§ **YOUR OBJECTIVE**:
Return the whole of the data exactly.

SUPPLIED DATA START

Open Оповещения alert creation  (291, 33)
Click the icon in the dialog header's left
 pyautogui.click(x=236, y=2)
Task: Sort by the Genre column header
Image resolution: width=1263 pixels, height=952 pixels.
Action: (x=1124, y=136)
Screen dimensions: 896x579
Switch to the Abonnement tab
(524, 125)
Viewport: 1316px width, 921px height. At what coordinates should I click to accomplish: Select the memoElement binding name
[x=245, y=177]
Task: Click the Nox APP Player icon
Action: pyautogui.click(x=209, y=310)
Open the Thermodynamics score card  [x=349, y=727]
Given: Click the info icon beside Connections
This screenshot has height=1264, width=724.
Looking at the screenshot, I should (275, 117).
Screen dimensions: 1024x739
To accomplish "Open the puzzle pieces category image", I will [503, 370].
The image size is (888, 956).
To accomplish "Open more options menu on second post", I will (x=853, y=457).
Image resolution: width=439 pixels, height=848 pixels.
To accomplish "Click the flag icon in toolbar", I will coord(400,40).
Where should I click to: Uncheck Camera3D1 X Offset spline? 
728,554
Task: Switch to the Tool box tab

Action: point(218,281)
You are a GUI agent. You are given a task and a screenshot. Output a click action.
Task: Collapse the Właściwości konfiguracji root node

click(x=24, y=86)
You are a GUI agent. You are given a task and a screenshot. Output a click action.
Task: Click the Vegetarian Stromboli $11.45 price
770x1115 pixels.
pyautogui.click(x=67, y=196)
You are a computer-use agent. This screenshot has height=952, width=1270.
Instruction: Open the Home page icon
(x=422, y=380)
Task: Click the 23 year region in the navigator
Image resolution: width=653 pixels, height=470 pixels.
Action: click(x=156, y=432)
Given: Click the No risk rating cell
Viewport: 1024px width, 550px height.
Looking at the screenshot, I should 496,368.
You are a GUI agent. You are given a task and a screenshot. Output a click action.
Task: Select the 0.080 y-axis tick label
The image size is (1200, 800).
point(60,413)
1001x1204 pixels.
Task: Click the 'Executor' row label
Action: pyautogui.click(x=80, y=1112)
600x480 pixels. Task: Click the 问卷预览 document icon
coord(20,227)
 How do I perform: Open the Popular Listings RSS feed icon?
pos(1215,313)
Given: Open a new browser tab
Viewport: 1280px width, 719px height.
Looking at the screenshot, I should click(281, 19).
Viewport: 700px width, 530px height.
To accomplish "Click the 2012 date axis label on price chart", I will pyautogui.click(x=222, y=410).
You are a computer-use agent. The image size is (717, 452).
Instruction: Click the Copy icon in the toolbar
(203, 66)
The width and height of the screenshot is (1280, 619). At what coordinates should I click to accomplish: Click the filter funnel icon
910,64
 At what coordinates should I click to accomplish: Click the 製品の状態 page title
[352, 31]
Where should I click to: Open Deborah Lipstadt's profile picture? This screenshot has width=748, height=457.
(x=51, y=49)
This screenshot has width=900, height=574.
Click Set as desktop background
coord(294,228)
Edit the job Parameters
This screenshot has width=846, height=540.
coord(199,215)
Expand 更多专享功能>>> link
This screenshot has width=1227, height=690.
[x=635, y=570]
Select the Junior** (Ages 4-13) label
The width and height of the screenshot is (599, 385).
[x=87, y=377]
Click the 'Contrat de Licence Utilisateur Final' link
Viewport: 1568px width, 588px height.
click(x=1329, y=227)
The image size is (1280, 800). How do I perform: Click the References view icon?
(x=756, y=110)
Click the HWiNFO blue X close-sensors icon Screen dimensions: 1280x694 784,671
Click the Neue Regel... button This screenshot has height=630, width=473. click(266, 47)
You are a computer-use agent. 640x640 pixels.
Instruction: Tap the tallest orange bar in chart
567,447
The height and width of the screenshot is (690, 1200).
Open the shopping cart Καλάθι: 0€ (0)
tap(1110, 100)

SUPPLIED DATA END

§ **ANSWER AREA**:
Open Оповещения alert creation  (291, 33)
Click the icon in the dialog header's left
 pyautogui.click(x=236, y=2)
Task: Sort by the Genre column header
Image resolution: width=1263 pixels, height=952 pixels.
Action: (x=1124, y=136)
Screen dimensions: 896x579
Switch to the Abonnement tab
(524, 125)
Viewport: 1316px width, 921px height. At what coordinates should I click to accomplish: Select the memoElement binding name
[x=245, y=177]
Task: Click the Nox APP Player icon
Action: pyautogui.click(x=209, y=310)
Open the Thermodynamics score card  [x=349, y=727]
Given: Click the info icon beside Connections
This screenshot has height=1264, width=724.
Looking at the screenshot, I should (275, 117).
Screen dimensions: 1024x739
To accomplish "Open the puzzle pieces category image", I will [503, 370].
The image size is (888, 956).
To accomplish "Open more options menu on second post", I will (x=853, y=457).
Image resolution: width=439 pixels, height=848 pixels.
To accomplish "Click the flag icon in toolbar", I will coord(400,40).
Where should I click to: Uncheck Camera3D1 X Offset spline? 
728,554
Task: Switch to the Tool box tab

Action: point(218,281)
You are a GUI agent. You are given a task and a screenshot. Output a click action.
Task: Collapse the Właściwości konfiguracji root node

click(x=24, y=86)
You are a GUI agent. You are given a task and a screenshot. Output a click action.
Task: Click the Vegetarian Stromboli $11.45 price
770x1115 pixels.
pyautogui.click(x=67, y=196)
You are a computer-use agent. This screenshot has height=952, width=1270.
Instruction: Open the Home page icon
(x=422, y=380)
Task: Click the 23 year region in the navigator
Image resolution: width=653 pixels, height=470 pixels.
Action: click(x=156, y=432)
Given: Click the No risk rating cell
Viewport: 1024px width, 550px height.
Looking at the screenshot, I should 496,368.
You are a GUI agent. You are given a task and a screenshot. Output a click action.
Task: Select the 0.080 y-axis tick label
The image size is (1200, 800).
point(60,413)
1001x1204 pixels.
Task: Click the 'Executor' row label
Action: pyautogui.click(x=80, y=1112)
600x480 pixels. Task: Click the 问卷预览 document icon
coord(20,227)
 How do I perform: Open the Popular Listings RSS feed icon?
pos(1215,313)
Given: Open a new browser tab
Viewport: 1280px width, 719px height.
Looking at the screenshot, I should click(281, 19).
Viewport: 700px width, 530px height.
To accomplish "Click the 2012 date axis label on price chart", I will pyautogui.click(x=222, y=410).
You are a computer-use agent. The image size is (717, 452).
Instruction: Click the Copy icon in the toolbar
(203, 66)
The width and height of the screenshot is (1280, 619). At what coordinates should I click to accomplish: Click the filter funnel icon
910,64
 At what coordinates should I click to accomplish: Click the 製品の状態 page title
[352, 31]
Where should I click to: Open Deborah Lipstadt's profile picture? This screenshot has width=748, height=457.
(x=51, y=49)
This screenshot has width=900, height=574.
Click Set as desktop background
coord(294,228)
Edit the job Parameters
This screenshot has width=846, height=540.
coord(199,215)
Expand 更多专享功能>>> link
This screenshot has width=1227, height=690.
[x=635, y=570]
Select the Junior** (Ages 4-13) label
The width and height of the screenshot is (599, 385).
[x=87, y=377]
Click the 'Contrat de Licence Utilisateur Final' link
Viewport: 1568px width, 588px height.
click(x=1329, y=227)
The image size is (1280, 800). How do I perform: Click the References view icon?
(x=756, y=110)
Click the HWiNFO blue X close-sensors icon Screen dimensions: 1280x694 784,671
Click the Neue Regel... button This screenshot has height=630, width=473. click(266, 47)
You are a computer-use agent. 640x640 pixels.
Instruction: Tap the tallest orange bar in chart
567,447
The height and width of the screenshot is (690, 1200).
Open the shopping cart Καλάθι: 0€ (0)
tap(1110, 100)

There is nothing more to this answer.